Gegeven tekst
_ _ _ _ _ _ _
Liggen de oorzaken van oorlog op individueel niveau/(rationele) keuze individuen of
liggen ze op sociaal niveau. Filosofische vragen gaan over causale ‘wetten’ die gedrag
veroorzaken en of de communities boven de mensen zelf staan.
Azande hekserij: in de Azande stam in Afrika geloofden mensen dat wanneer er iemand
ziek werd/overleed dan was dat de vloek van een heks. Door orakels met magie werd dan
de heks vermoord. Door de onderzoeker werd dit fenomeen in standgehouden doordat
deze mensen nog niet logisch redeneerden, maar het denken werd beheerst door
‘magical thinking’. Door de onderzoeker werd dit niet goed begrepen, maar hoe kun je het
wel goed begrijpen? Dit leidt tot vragen zoals: kun je begrijpen wat er in iemands
gedachten omgaat?
Freedom riders en free riders: Rosa Parks wilde in de bus haar plek niet opgeven voor een
blank persoon. Doordat meerdere mensen dit deden, veranderde uiteindelijk het systeem.
De rationele keuze voor individuen is om aan de kant te gaan en anderen de ‘kosten’ van
participatie te laten betalen. Je profiteert net zoveel wanneer je niet aan de kant gaat,
maar ook wanneer je dat wel doet. Wanneer iedereen aan de kant gaat voor witte mensen,
dan komt er ook nooit verandering. Er wordt vanuit gegaan dat mensen de beste keuze
maken in eigenbelang. De vraag daarbij is waarom mensen kiezen voor de groep,
wanneer dit voor henzelf niet de beste keuze is?
Sociale wetenschappen van nu kunnen filosofische vragen zoals bovenstaande
beantwoorden door uitgebreide empirische kennis. Het gaat niet over de vraag wat
wel/niet wetenschap is, maar het gaat over alle empirisch onderzoek naar ‘human beings’.
3
, 1.2 Een rondleiding in de filosofische buurt
- Value theory: gaat over de oorsprong en rechtvaardiging van normen, waarden en
regels, wat maakt een handeling goed/moreel?
- Epistemologie: wat ‘maakt’ kennis en wat rechtvaardigt kennis?
- Metafysica: dit gaat over fundamentele kenmerken van de wereld; wat zijn
oorzaken? Zijn mensen vrij? Wat is rationeel?
_ _ _ _ _ _ _
Aangeleverd materiaal
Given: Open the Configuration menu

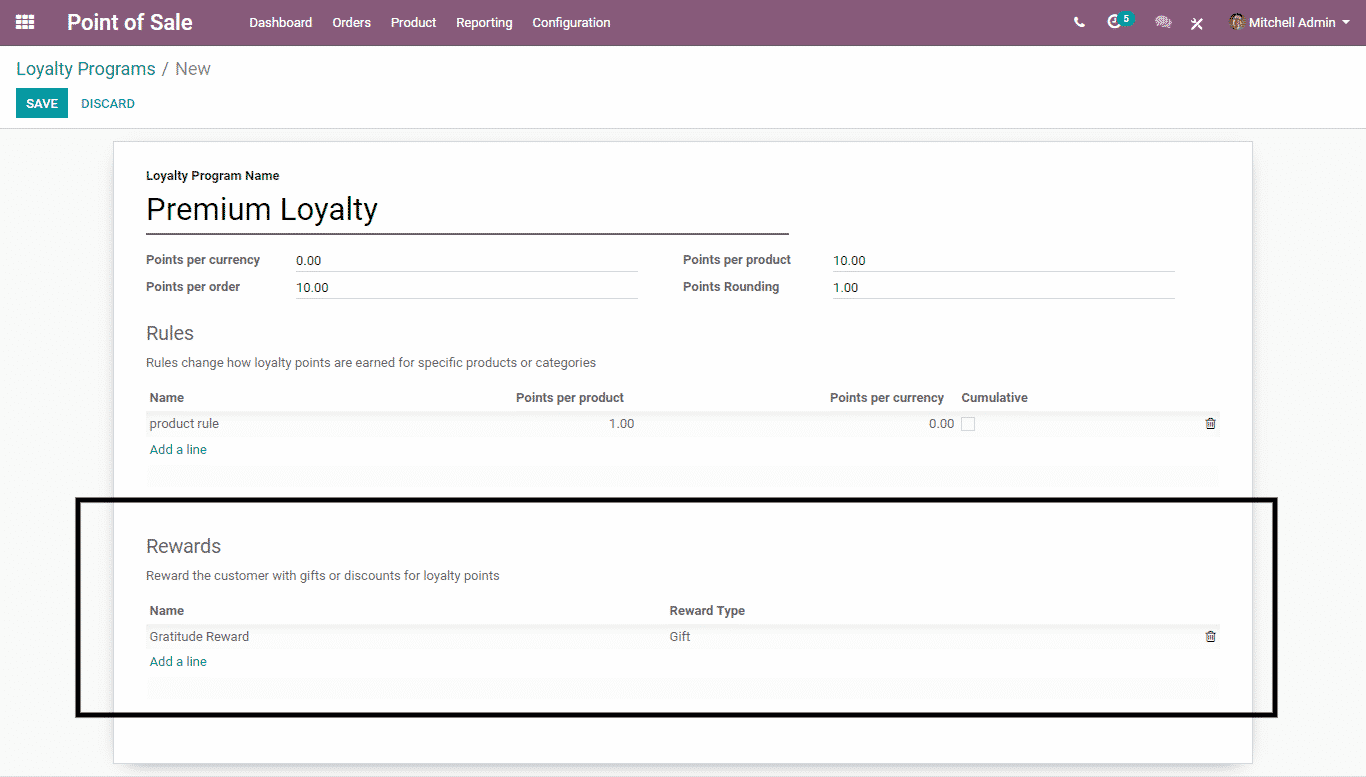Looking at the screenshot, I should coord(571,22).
_ _ _ _ _ _ _
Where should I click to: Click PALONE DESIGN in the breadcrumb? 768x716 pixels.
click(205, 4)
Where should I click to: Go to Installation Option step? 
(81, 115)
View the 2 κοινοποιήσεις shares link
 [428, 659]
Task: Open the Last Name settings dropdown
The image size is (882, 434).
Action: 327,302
_ _ _ _ _ _ _
Doel van de opdracht
Schrijf een stuk uit de tekst over filosofie en sociale wetenschappen woordelijk over. Begin bij de woorden "De rationele keuze" en stop na "een handeling goed/moreel?".

Antwoord op opdracht
De rationele keuze voor individuen is om aan de kant te gaan en anderen de ‘kosten’ van
participatie te laten betalen. Je profiteert net zoveel wanneer je niet aan de kant gaat,
maar ook wanneer je dat wel doet. Wanneer iedereen aan de kant gaat voor witte mensen,
dan komt er ook nooit verandering. Er wordt vanuit gegaan dat mensen de beste keuze
maken in eigenbelang. De vraag daarbij is waarom mensen kiezen voor de groep,
wanneer dit voor henzelf niet de beste keuze is?
Sociale wetenschappen van nu kunnen filosofische vragen zoals bovenstaande
beantwoorden door uitgebreide empirische kennis. Het gaat niet over de vraag wat
wel/niet wetenschap is, maar het gaat over alle empirisch onderzoek naar ‘human beings’.
3
, 1.2 Een rondleiding in de filosofische buurt
- Value theory: gaat over de oorsprong en rechtvaardiging van normen, waarden en
regels, wat maakt een handeling goed/moreel?